In aged care, CHA’s proposed reforms include strengthening hardship provisions to ensure people don’t miss out under the new Aged Care Act. 

“The accommodation supplement for aged care residents in financial hardship must be increased and processing times for hardship applications must be reduced to prevent delays in essential care,” said Mr Kara.

“We also need a staged six-month transition to the Support at Home program to ensure providers are ready for the new system.”

CHA has set out six aged care policy priorities:

  1. Tackle aged care workforce shortages

  2. Address risks to the success of the reform

  3. Support aged care providers in rural areas

  4. Strengthen support for home-based aged care

  5. Enhance hardship provisions in aged care

  6. Implement long-stay reforms to reduce bed block

Tom Symondson, the CEO of aged care peak body Ageing Australia, said three weeks ago the timelime for implementing the Support at Home Program was "bordering on impossible" and, after the Federal Budget on Tuesday, underlined the $10,000 per provider for critical upgrades to ICT and systems under the Program was insufficient.

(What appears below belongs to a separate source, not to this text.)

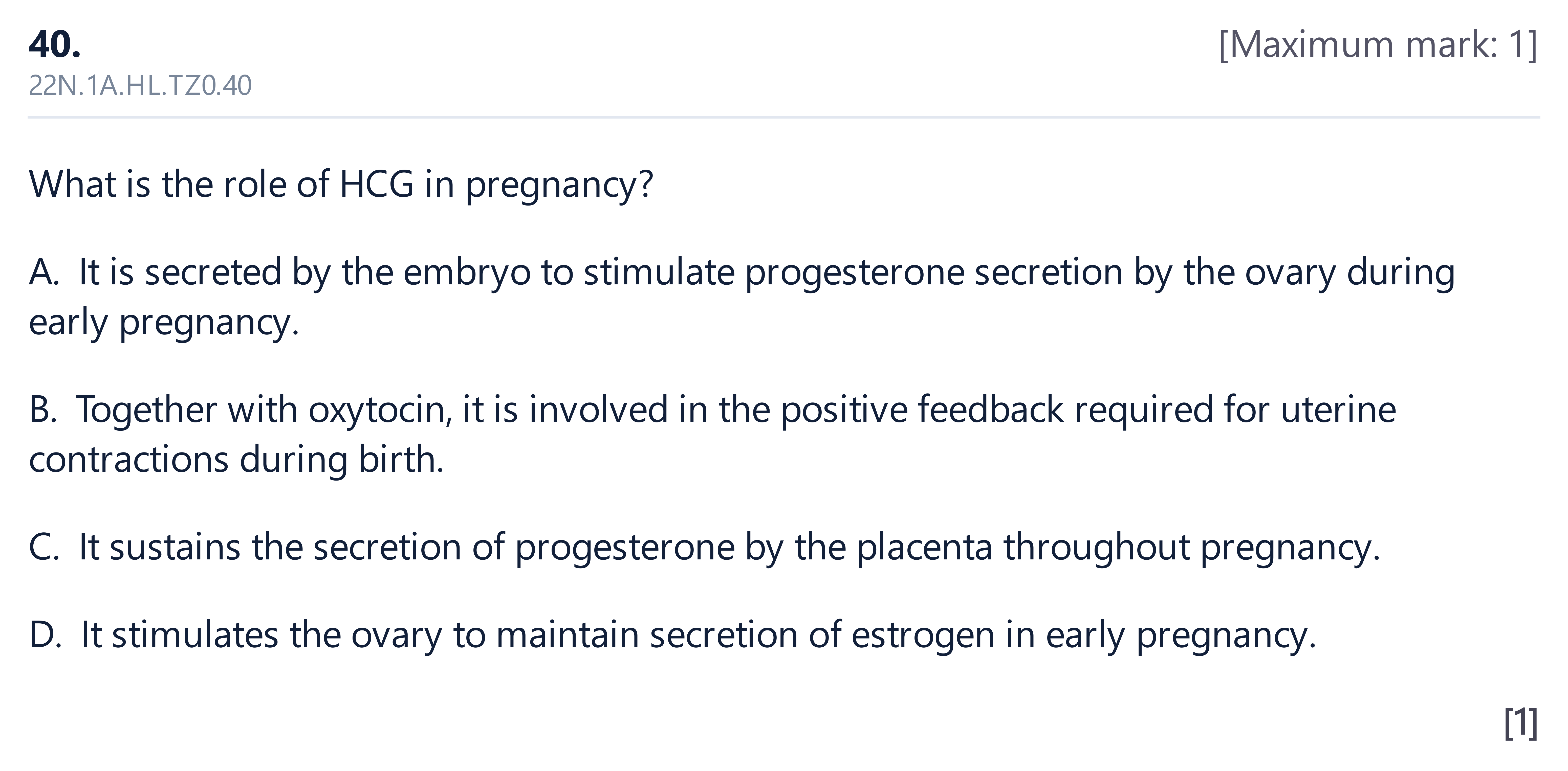Click the letter B option label
The image size is (1568, 771).
pos(42,410)
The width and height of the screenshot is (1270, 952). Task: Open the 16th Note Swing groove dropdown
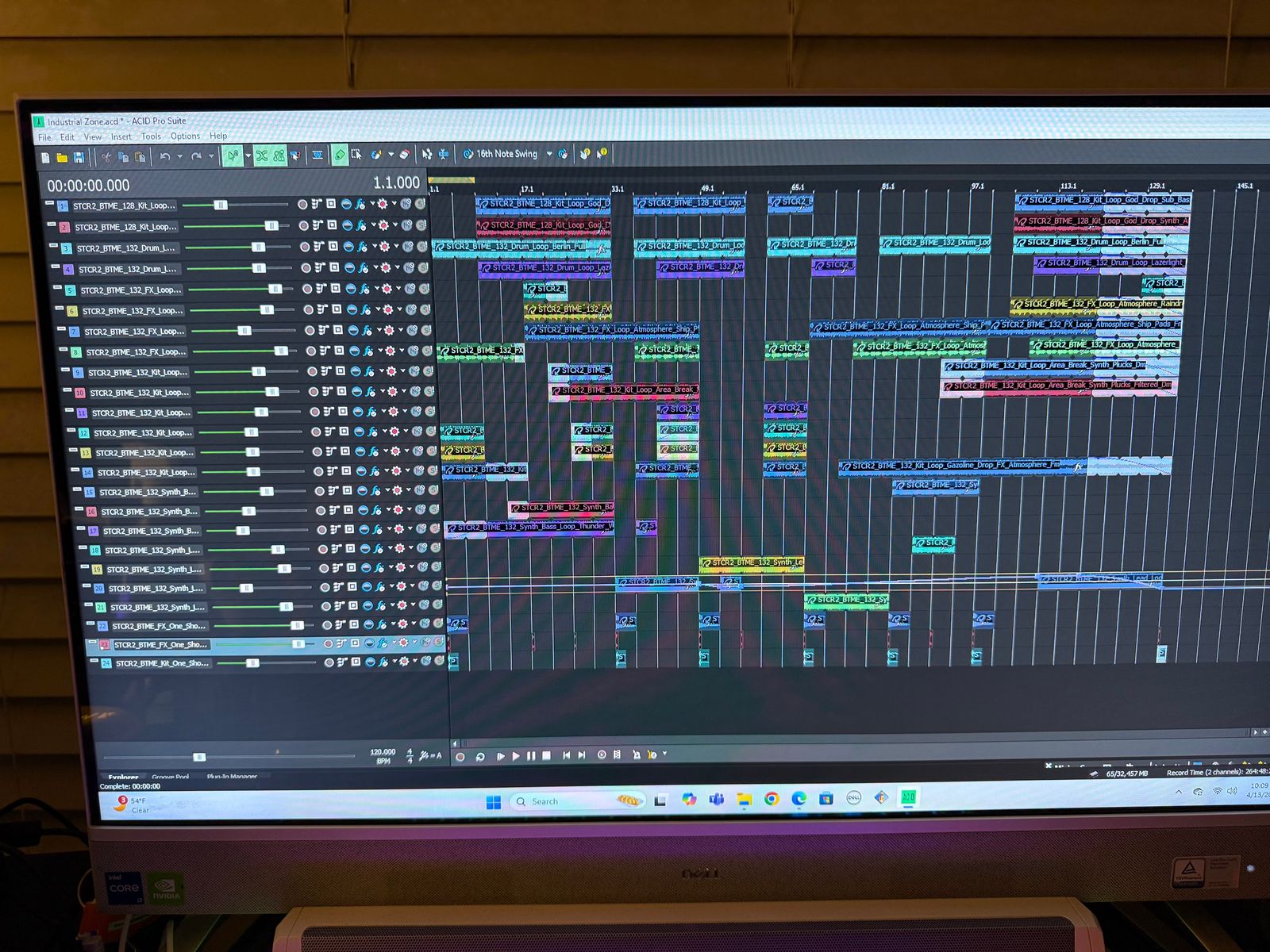(x=548, y=154)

Tom Symondson addresses the audience at the 2025 LEADERS SUMMIT

“What we are calling for is a staged approach to implementation of some of the reform programs. We all want these reforms to succeed, but to deliver them, providers need certainty on what is required and enough time to achieve it,” he said.

Ageing Australia had made nine recommendations to Government ahead of the Budget including a $600 million ICT grant program for aged care providers, but this was not reflected in the Budget.